On 2 May, I had a curious and embarrassing encounter with the press. Major Higgins called for me after breakfast.

“Clean yourself and your flying gear up, Collins, and be at my office with your gear at ten. We have some fellows from the Daily Express – terrible rag – coming to see you. Don’t say anything stupid, will you please.”

“They want to see me, sir? As in – to tour the squadron?”

“No, dammit, man,” he explained. “Apparently, they think you’re a wondrous sight to behold – a wild Canadian defends London. Not at all wondrous, if you ask me. The RFC is bloody well infested with your lot. If the war goes on another year we shall all be playing hockey and using foul language like lumberjacks.”

The press team arrived as scheduled. I spent a good four hours posing for photographs in my machine, posing both in flying kit and in my best uniform. I was interviewed about my service, but as soon as I mentioned my time in France, the lead pencil-wallah would ask about “the time I nearly downed the Zeppelin.”

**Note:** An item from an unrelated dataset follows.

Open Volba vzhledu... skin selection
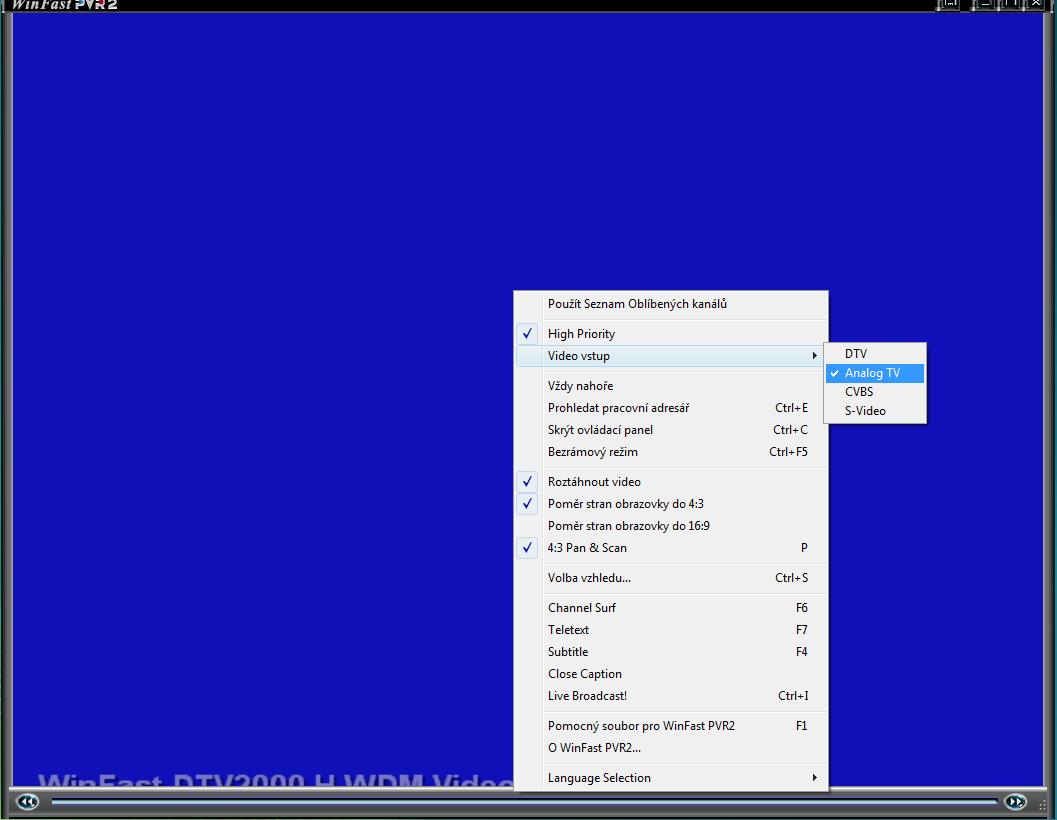The image size is (1057, 820). click(589, 578)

“I fired at the thing and did no harm that I could see,” I explained.

“But it did smoke, correct?”

“Not really. It...”

“Turned away from the city?”

“Not really. It...”

“Climbed away in fear?”

“Not really.”

Undaunted, they ran a full page story later that week. The headline read “Gallant Canadian chases off night raider.” Every man in the mess had a copy and took great pleasure in pinning the clipping to any wooden surface. For a while, the nickname “GC” (for Gallant Canadian) caught hold.

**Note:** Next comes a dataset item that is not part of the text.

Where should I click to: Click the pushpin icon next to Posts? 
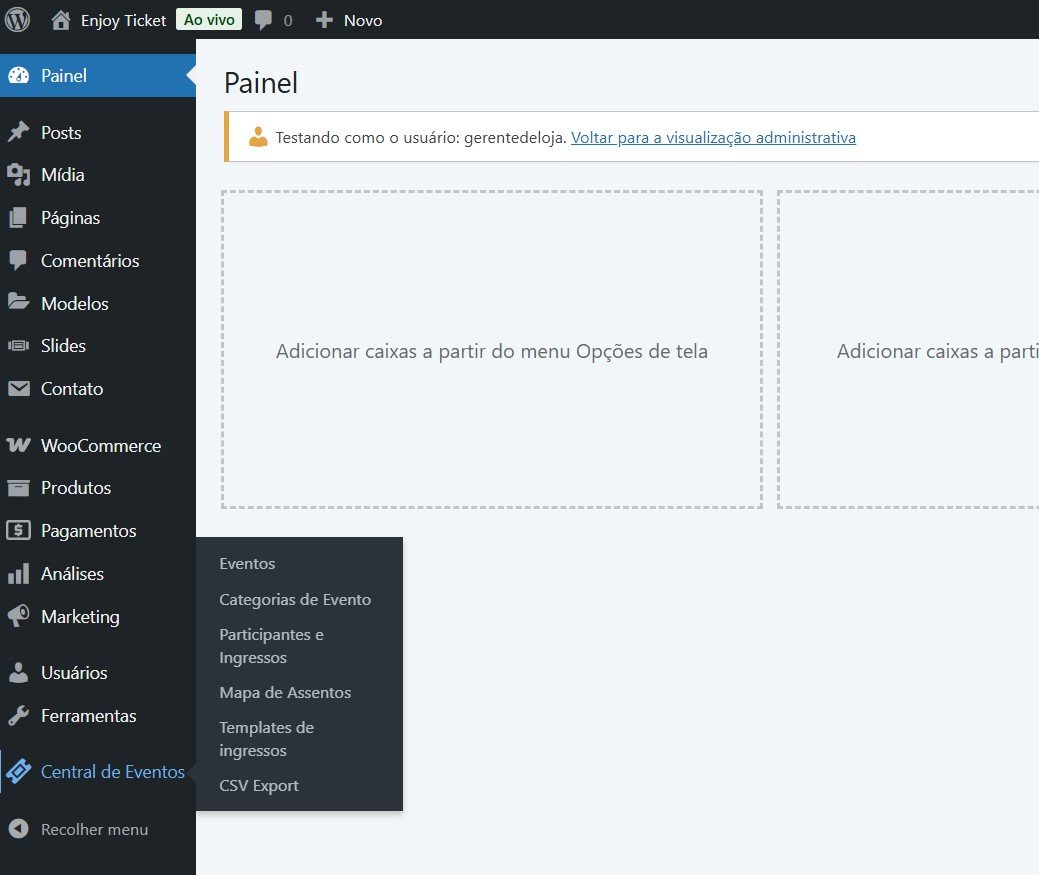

I visited the Savoy Bar twice. On this first visit Jimmy the bartender still had no news about who might have called me back from France. On the second visit, 7 May 1916, Jimmy confided that Captain Baring, Trenchard’s eccentrically brilliant ADC, was in the house. Baring was acting as a liaison to a group of visiting Russians and would be attending a dinner there the following night. [2]

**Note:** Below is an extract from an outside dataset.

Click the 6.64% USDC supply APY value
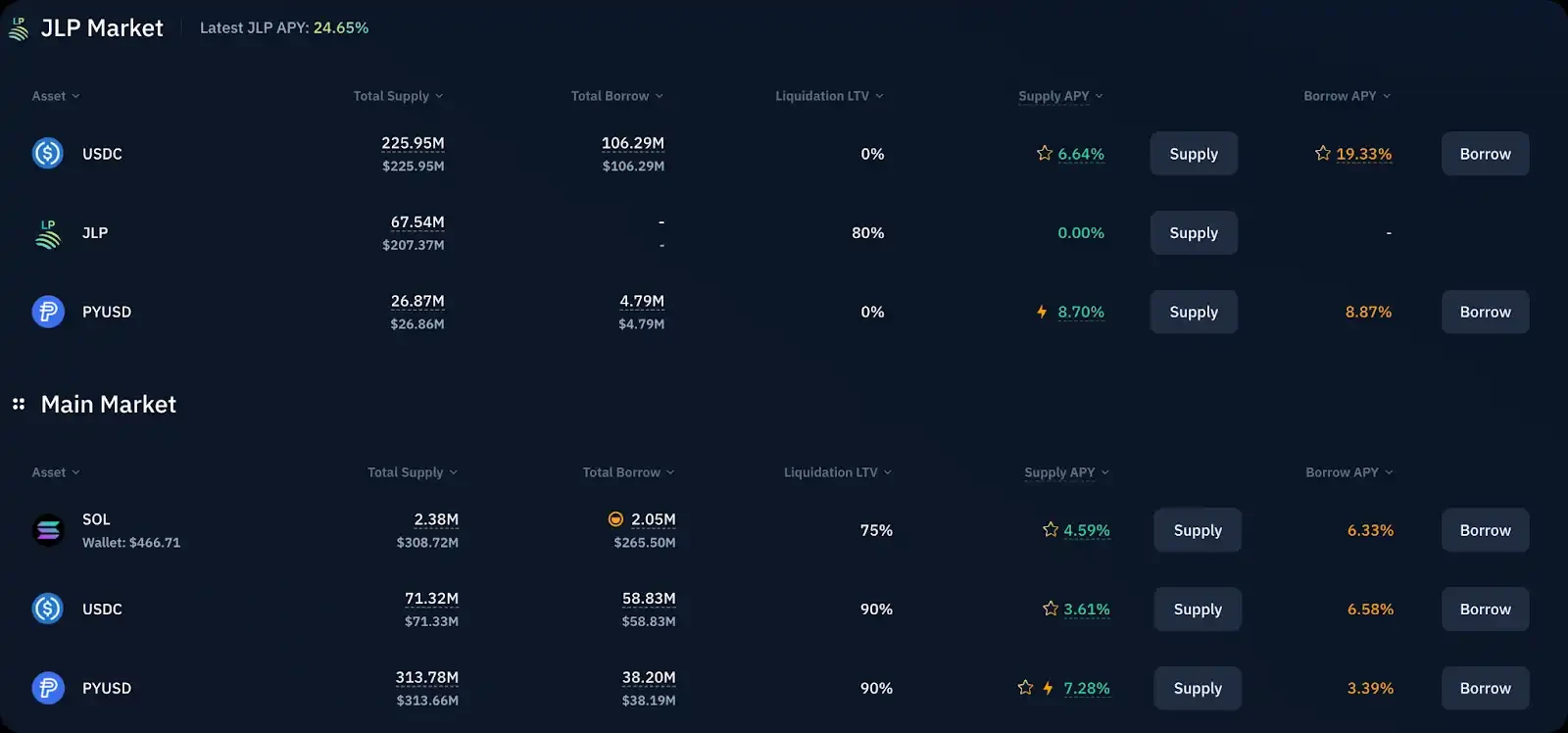The image size is (1568, 733). (1080, 154)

So it was that on the evening of 8 May, I begged away from Houslow, claiming a need to attend to some urgent banking, and made for the Savoy. At the hotel desk, I presented a calling card on which I’d scribbled a request for a brief meeting at Baring’s convenience, whereupon the clerk paged a porter to bring the card to Captain Baring’s room with my compliments. Within minutes, the good Captain joined me in the bar, resplendent in full evening dress. He greeted me as a long-lost friend and I ordered champagne. We chatted about 3 Squadron and he told me about Swanson’s magnificent display of flying at Candas. Then he glanced at a gold pocket watch and asked, “How may I help you, Mr. Collins?”

I explained about the sudden transfer to Home Establishment and the sense that strings had been pulled on my behalf. “Who asked for me to go to England?” I asked him. “I need to know.”

Baring appeared conflicted. “I have given my word that it should remain confidential,” he said at last. I pressed him as hard as I dared.

“Please, a hint,” I begged. “I need to get this move undone. I shouldn’t be here.”

He gave me a kindly look and then a broad and impish grin. “Gripping tale in the Daily Express the other day, what?”

“Captain Baring, please – just a hint.” I was pleading pitifully now.

Baring finished his champagne, checked his watch again, and stood up. “You’ve had a hint already,” he said and excused himself.

NOTES:

[1] In the 1916 musical revue "The Bing Boys are Here," Oliver is the shy brother while Lucifer is the -- well, you can guess.

[2] General Trenchard and Captain Baring travelled to London on 7 May 1916. While there, Baring was temporarily attached to a visiting Russian Parliamentary Delegation. Among his many talents, Baring was an accomplished Russian translator with some significant diplomatic experience.